While such a quick and dirty approach is good for prototyping,
it presents significant challenges for building deployable code.
Foremost is the need to field interrupts in user space. Projects
like DOSEMU offer signal-based interrupt I/O with SIG (the Silly
Interrupt Generator), but user-space interrupt processing is
very slow (millisecond latencies instead of tens of microseconds
for a kernel-based ISR). Furthermore, user-context scheduling,
even with the preemptible Linux kernel and real-time policies
in place, cannot guarantee 100% timely execution of user-space
I/O threads.
Re-architecting to Use Linux Drivers
It is highly preferable to bite the bullet and write at least
a simple Linux driver to handle interrupt processing at kernel
level. A basic character or block driver can field application
interrupt data directly in the "top half" or defer
processing to a tasklet, kernel thread or to the newer work-queue
bottom half mechanism in the 2.6 kernel. One or more application
threads/processes can open the device and then perform synchronous
reads, just as the RTOS application made synchronous queue receive
calls. Note that this approach will require at least recoding
consumer thread I/O to use device reads instead of queue receive
operations.
Preserving an RTOS Queue-based I/O Architecture
To reduce the impact of porting to embedded Linux, you could
also leave a queue based scheme in place and add an additional
thread or daemon process that waits for I/O on the newly-minted
device. When data is ready, that thread/daemon wakes up and
en-queues the received data for use by the consuming application
threads or processes.
Porting Approaches
Porting RTOS code to embedded Linux does not
differ conceptually from enterprise application migration. After
the logistics of porting have been addressed (make/build scripts
and methods, compiler compatibility, location of include files,
etc.), code-level porting challenges turn on the issues of application
architecture and API usage.
For the purposes of the discussion at hand, let us assume that
the "application" part (everything except I/O-specific
code) will migrate from the RTOS-based system into a single
Linux process; RTOS tasks will map onto Linux threads and inter-task
IPCs will map onto Linux inter-process and inter-thread equivalents.

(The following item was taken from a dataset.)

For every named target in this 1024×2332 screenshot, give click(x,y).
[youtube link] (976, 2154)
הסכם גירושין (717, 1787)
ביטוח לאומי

Mapping RTOS Tasks on to Linux Process-based
Threads
While the basic shape of the port is easy to understand,
the devil is in the details. And the most salient details are
the RTOS APIs in use and how to accommodate them with Linux
constructs.
Holistic Approach - Re-architecting
If your project is not highly time-constrained, and if your
goal is to produce portable code for future project iterations,
then you will want to spend some time analyzing the current
structure of your RTOS application and how/if it "fits"
into the Linux paradigm. For RTOS application code, you will
want to consider the viability of one-to-one mapping of RTOS
tasks onto Linux process-based threads, and whether to repartition
the RTOS application into multiple Linux processes. Depending
on that decision, you will want to review the RTOS IPCs in use
to determine proper intra-process vs. inter-process scope.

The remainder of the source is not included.